# Math Help - Probability Distribution for a continuous random variable

1. ## Probability Distribution for a continuous random variable

The length of time required by students to complete a exam is a random variable with a density function given by:

f(x) = cx^3 + x if 0 <= x <= 1
0 otherwise

1) find c
2) Find the distribution function F(y).
3) Find the probability that a randomly selected student will finish the exam in less than half an hour
4) Given that a particular student needs at least 0.25 hours to complete the exam. What is the probability Heather will require at least 0.5 hours to complete the exam?

This is what I did:
1) I find the integral from 1 to 0 of x^3 + x
c[(x^4)/4 + (x^2)/2] = 1
c[(1/4) + (1/2) = 1
c(3/4) = 1
c is 4/3.

2)
4/3[(x^4)/4 + (x^2)/2]
[(x^4)/3] + [(2x^2)/3]

Is that correct? What about the rest of the problem? The book doesn't have any example so I am stuck.

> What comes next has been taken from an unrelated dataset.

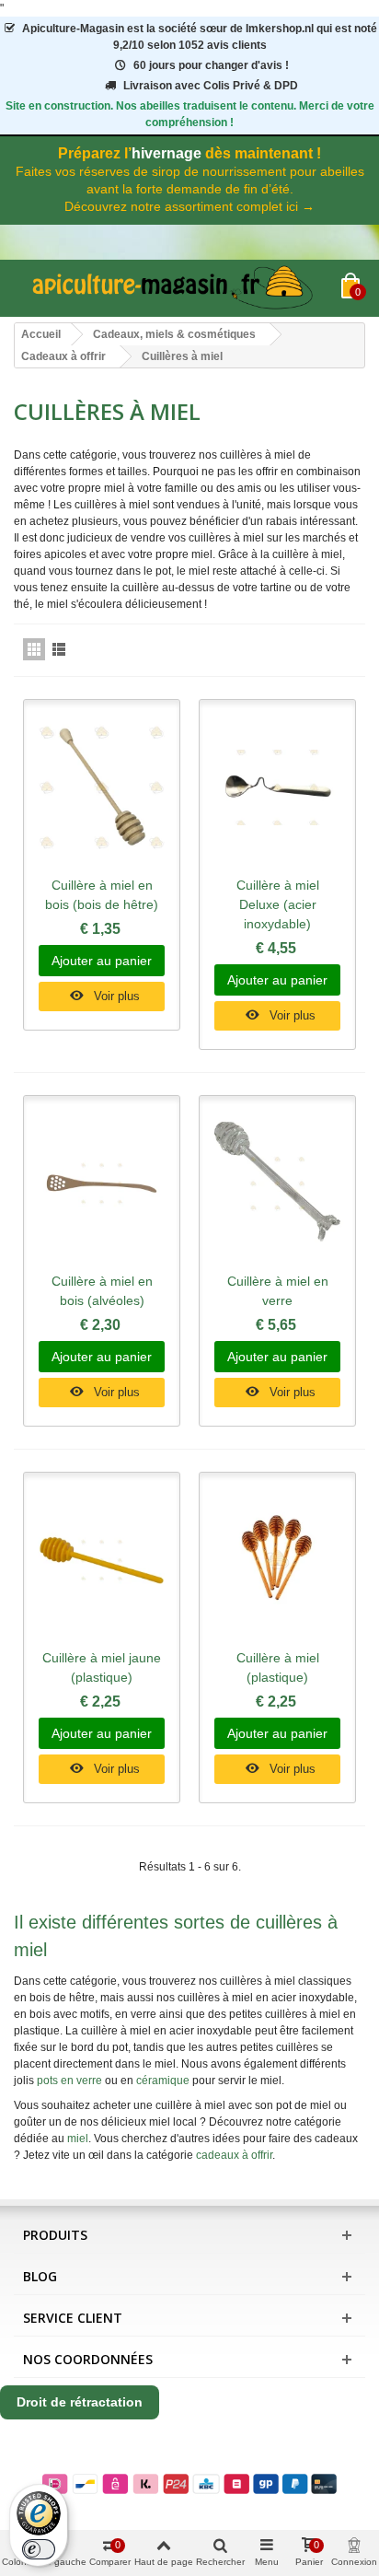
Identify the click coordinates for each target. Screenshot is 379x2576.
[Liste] (59, 649)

2. Originally Posted by dkmathguy
The length of time required by students to complete a exam is a random variable with a density function given by:

f(x) = cx^3 + x if 0 <= x <= 1
0 otherwise

1) find c
2) Find the distribution function F(y).
3) Find the probability that a randomly selected student will finish the exam in less than half an hour
4) Given that a particular student needs at least 0.25 hours to complete the exam. What is the probability Heather will require at least 0.5 hours to complete the exam?

This is what I did:
1) I find the integral from 1 to 0 of x^3 + x
c[(x^4)/4 + (x^2)/2] = 1
c[(1/4) + (1/2) = 1
c(3/4) = 1
c is 4/3.

2)
4/3[(x^4)/4 + (x^2)/2]
[(x^4)/3] + [(2x^2)/3]

Is that correct? What about the rest of the problem? The book doesn't have any example so I am stuck.
Your answer for (1) is incorrect: c only multiplies the first term (you have corrected this in post #3). Your answer for (2) is incomplete (a common error made by students) and therefore wrong. The correct answer is:

$F(x) = 0$ for $x < 0$
$F(x) = \frac{x^4}{2} + \frac{x^2}{2}$ for $0 \leq x \leq 1$ (from post #3).
$F(x) = 1$ for $x > 1$.

You probably think that I'm being pedantic here, but I'm not.

(3) By definition: Pr(X < 1/2) = F(1/2) = ....

(4) Conditional probability is required: $\Pr(X > 0.5 | X > 0.25) = \frac{\Pr(X > 0.5)}{\Pr(X > 0.25)}$ (from Bayes Theorem).

3. Wait, I think I mess up on 1. The correct question is f(x) = cx^3 + x, not f(x) = c(x^3 + x)

So is this correct?

c((x^4)/4) + (x^2)/2 = 1
c((1/4)) + (1/2) = 1
c(1/4) = 1/2
c is 2

For 2, I have to right all 3 of those for the answer?

4. Originally Posted by dkmathguy
Wait, I think I mess up on 1. The correct question is f(x) = cx^3 + x, not f(x) = c(x^3 + x)

So is this correct?

c((x^4)/4) + (x^2)/2 = 1
c((1/4)) + (1/2) = 1
c(1/4) = 1/2
c is 2

[snip]
Yes.

5. (3) By definition: Pr(X < 1/2) = F(1/2) = ....

((.5)^4)/2 + ((.5)^2)/2 = .15625

(4) Conditional probability is required: (from Bayes Theorem).

((.5)^4)/2 + ((.5)^2)/2 = 0.15625
((.25)^4)/2 + ((.25)^2)/2 = 0.03320

(1 - 0.15625)/(1 - 0.03320) = .8727.

Is that correct? I am so tired, its 3 a.m over here. Good night, thank Mr. F, I learn a lot today. Thank you very much.